El aumento en el límite de la deuda es otro reto que deben resolver la Casa Blanca y el Congreso de Estados Unidos.
El aumento en el límite de la deuda es otro reto que deben resolver la Casa Blanca y el Congreso de Estados Unidos.

En las semanas que se avecinan la Casa Blanca y el Congreso deben aprobar el presupuesto del próximo año fiscal y tratar de ponerse definitivamente de acuerdo sobre el tope de la deuda.

Estados Unidos encara en las próximas semanas nuevos vencimientos de plazos financieros de vital importancia para el país como la necesidad de conceder fondos para que el gobierno pueda funcionar a partir del 1 de octubre.

El aumento en el límite de la deuda es otro reto que deben resolver la Casa Blanca y el Congreso porque para mediados de octubre la nación agotará su actual tope de endeudamiento de $16.7 billones de dólares.

Si no se llega a tiempo a un acuerdo sobre los dos asuntos, el gobierno podría quedar paralizado parcialmente y encima no tener dinero para pagar sus cuentas.

Los debates en torno a los impuestos y los gastos del gobierno han sido encarnizados entre republicanos y demócratas durante la presidencia de Obama, y ambas partes han logrado negociar solo acuerdos a corto plazo y darle solución parcial a los problemas a última hora.

Pero la Casa Blanca y los líderes del Congreso no han sido capaces de conciliar puntos de vista y conseguir amplias reformas económicas, especialmente tributarias, ni sobre los gastos en pensiones del gobierno para los jubilados y el cuidado de la salud para ancianos y pobres.
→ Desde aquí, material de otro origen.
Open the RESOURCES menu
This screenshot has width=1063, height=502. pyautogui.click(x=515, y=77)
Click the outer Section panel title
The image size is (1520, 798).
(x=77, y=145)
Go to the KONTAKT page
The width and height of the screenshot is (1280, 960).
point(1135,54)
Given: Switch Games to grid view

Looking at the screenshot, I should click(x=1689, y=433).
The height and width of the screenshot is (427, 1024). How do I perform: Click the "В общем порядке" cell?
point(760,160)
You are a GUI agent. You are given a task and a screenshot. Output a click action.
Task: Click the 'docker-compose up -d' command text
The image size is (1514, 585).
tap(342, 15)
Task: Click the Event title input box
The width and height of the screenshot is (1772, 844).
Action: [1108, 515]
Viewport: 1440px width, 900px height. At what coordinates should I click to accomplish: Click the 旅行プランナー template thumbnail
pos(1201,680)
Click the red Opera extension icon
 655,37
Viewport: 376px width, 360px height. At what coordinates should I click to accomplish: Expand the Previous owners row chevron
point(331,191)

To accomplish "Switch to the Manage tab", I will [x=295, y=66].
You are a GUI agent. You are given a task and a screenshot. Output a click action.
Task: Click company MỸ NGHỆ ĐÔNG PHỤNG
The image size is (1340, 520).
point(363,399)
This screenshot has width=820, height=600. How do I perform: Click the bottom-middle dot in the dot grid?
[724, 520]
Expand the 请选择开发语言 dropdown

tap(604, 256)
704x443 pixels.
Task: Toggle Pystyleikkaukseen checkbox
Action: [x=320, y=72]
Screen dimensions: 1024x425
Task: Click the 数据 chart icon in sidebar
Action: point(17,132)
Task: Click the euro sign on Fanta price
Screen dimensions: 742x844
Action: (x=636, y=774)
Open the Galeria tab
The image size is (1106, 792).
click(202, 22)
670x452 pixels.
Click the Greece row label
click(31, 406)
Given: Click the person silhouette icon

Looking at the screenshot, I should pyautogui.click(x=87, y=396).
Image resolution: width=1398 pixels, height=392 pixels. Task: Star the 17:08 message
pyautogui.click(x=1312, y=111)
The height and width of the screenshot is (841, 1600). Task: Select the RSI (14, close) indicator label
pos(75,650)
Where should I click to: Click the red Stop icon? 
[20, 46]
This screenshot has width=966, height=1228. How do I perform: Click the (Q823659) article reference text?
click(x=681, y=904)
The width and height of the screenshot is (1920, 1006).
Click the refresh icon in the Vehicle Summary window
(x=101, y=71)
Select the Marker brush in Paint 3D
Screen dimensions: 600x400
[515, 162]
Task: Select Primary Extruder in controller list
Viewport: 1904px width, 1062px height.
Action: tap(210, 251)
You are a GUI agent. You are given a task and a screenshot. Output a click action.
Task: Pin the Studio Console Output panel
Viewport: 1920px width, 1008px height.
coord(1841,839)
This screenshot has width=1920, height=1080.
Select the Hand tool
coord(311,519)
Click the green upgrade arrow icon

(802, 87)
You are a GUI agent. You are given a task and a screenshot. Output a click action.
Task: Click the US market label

El presidente de la Cámara de Representantes y líder republicano, John Boehner, abogó por un acuerdo sobre gastos a corto plazo para mantener al gobierno funcionando el 1 de octubre, pero ha dicho que cualquier aumento en el tope de la deuda debe ir acompañado de mayores reducciones en el gasto gubernamental que eventualmente reduzcan la deuda del país.

Algunos legisladores republicanos han pedido incluso derogar la ley de salud promulgada por el presidente (Obamacare) y que entrará en vigor en octubre a fin de ahorrar dinero. La Casa Blanca por su parte ha señalado que el presidente está dispuesto a negociar el plan de gastos de 2014, pero que no cederá en cuanto a la necesidad de elevar el tope de la deuda.